Sylvia: Ooh lover boy.

Mickey: And if he still doesn't answer?

Sylvia: I simply say, baby, ooh baby, my sweet baby, you're the one.

The recording, which was a number 11 on the pop chart, and number one on the R&B chart, was a highly romantic, yet sophisticated piece, the singing lines of which ran in part:

'Love, love is strange

Lots of people take it for a game

Once you get it, you'll never wanna quit

After you've had it, you're in an awful mix'.

The Louisville, Kentucky-born Mickey Baker and the New York City-born Sylvia Vanderpool ignited the music business with that first hit, and it became a classic in the annals of pop music, remaining as popular today as it was then, on the strength of its 'current' musical feel. The recording was so explosive that Radio Corporation of America (RCA) pressing plants could hardly supply the demand for it. The duo's follow-up success came in 1957, with There ought to be a Law, which climbed to number eight on the R&B charts and number 47 on the pop charts.

 

Live At The Apollo

 

The extent to which the duo had impacted popular music was made evident when they played New York's Apollo Theater in 1958: Fans lined up around the block, transforming the scene to resemble that of Radio City Music Hall at Christmas time. It was nonetheless understandable, because, apart from their hit recordings, the duo had an exciting stage act performed by two of the most exciting personalities in the business: Sylvia was the prettiest and sexiest young lady to walk out on stage in years, with a voice to match, while Mickey was tall and masculine, with a touch of mystery about him. Both could play the guitar.

● Supplied material
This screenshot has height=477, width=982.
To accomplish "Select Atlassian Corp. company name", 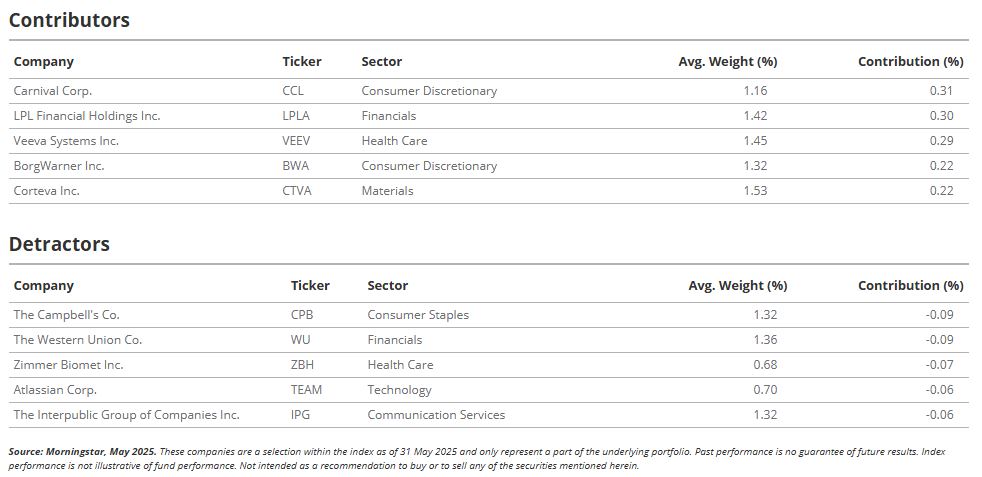I will coord(55,389).
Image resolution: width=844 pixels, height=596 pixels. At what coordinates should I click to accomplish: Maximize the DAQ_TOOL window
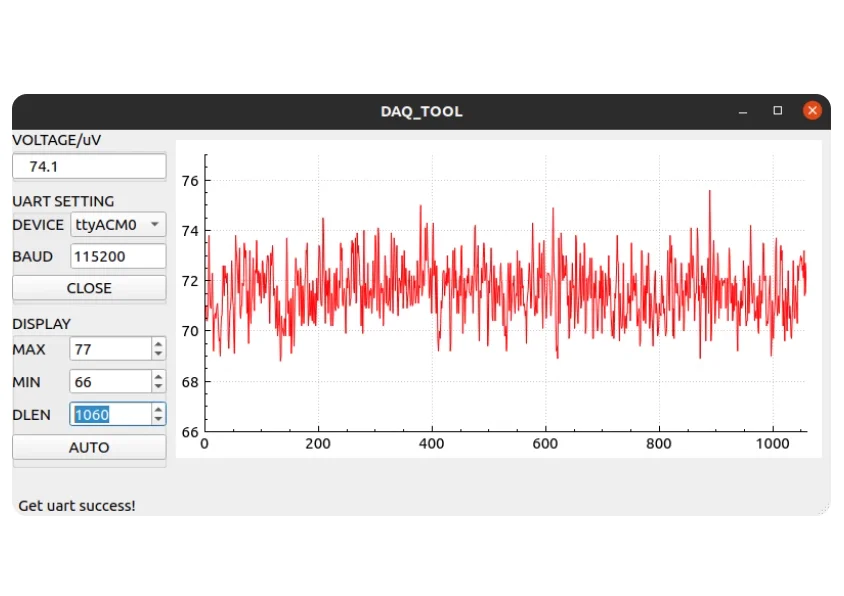pyautogui.click(x=778, y=110)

● Work task 1
Answer the following from the text about Mickey and Sylvia:
(a) On which chart did the recording reach number one?
(b) What was the duo's follow-up success, and in what year did it come?
(c) Which venue did the duo play in 1958?
● Work task 2
Transcribe the part of the text about Mickey and Sylvia between "The recording, which" and "the pop charts.", inclusive.

● Answer box 1
(a) The R&B chart.
(b) "There ought to be a Law," in 1957.
(c) New York's Apollo Theater.

● Answer box 2
The recording, which was a number 11 on the pop chart, and number one on the R&B chart, was a highly romantic, yet sophisticated piece, the singing lines of which ran in part:

'Love, love is strange

Lots of people take it for a game

Once you get it, you'll never wanna quit

After you've had it, you're in an awful mix'.

The Louisville, Kentucky-born Mickey Baker and the New York City-born Sylvia Vanderpool ignited the music business with that first hit, and it became a classic in the annals of pop music, remaining as popular today as it was then, on the strength of its 'current' musical feel. The recording was so explosive that Radio Corporation of America (RCA) pressing plants could hardly supply the demand for it. The duo's follow-up success came in 1957, with There ought to be a Law, which climbed to number eight on the R&B charts and number 47 on the pop charts.